#### EXERCISE DIRECTIONS
The listing below is to be written out word for word, minus its images.

#### EXERCISE INPUTS
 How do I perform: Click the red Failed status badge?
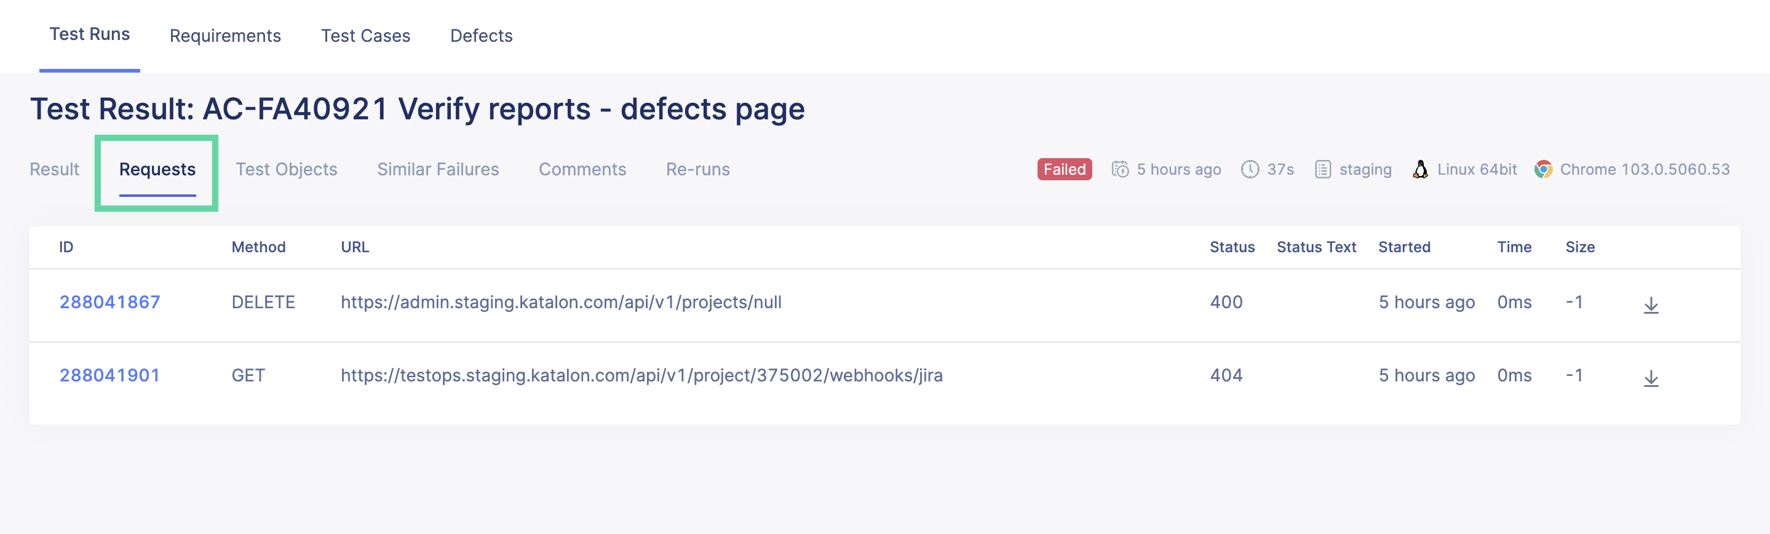(1064, 169)
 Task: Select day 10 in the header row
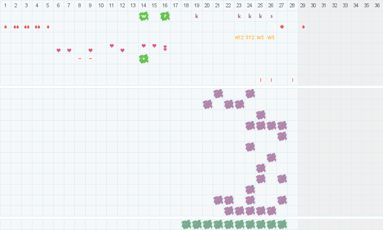tap(101, 5)
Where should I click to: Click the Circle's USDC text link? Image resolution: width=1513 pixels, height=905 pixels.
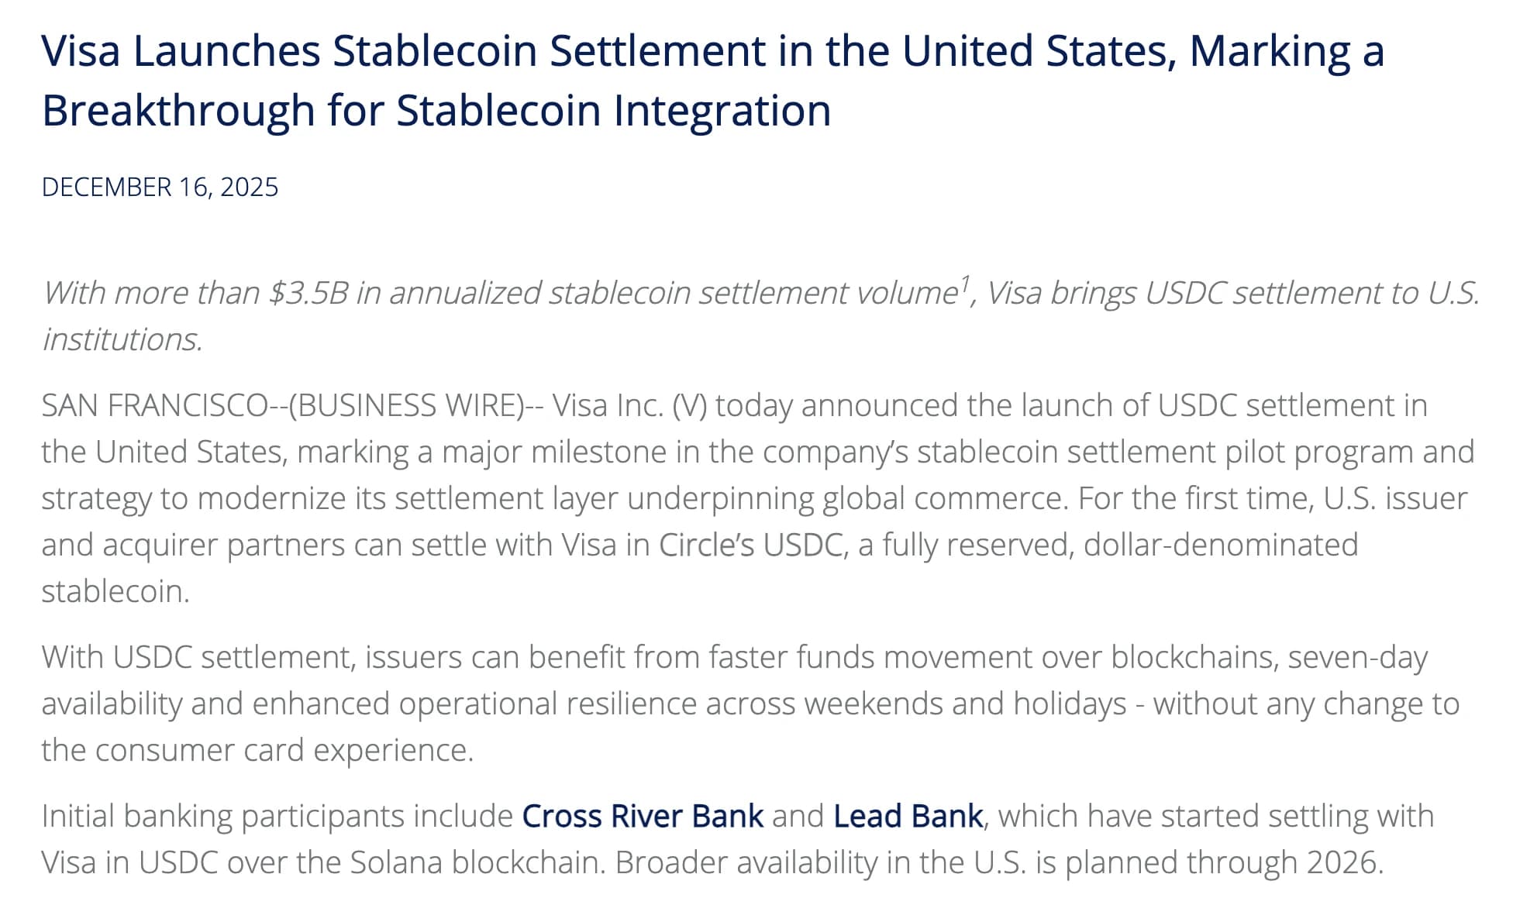751,545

#### TASK OUTPUT
 How do I perform: Click the red Failed status badge?
(1064, 169)
 Task: Select day 10 in the header row
tap(101, 5)
Where should I click to: Click the Circle's USDC text link? Image resolution: width=1513 pixels, height=905 pixels.
751,545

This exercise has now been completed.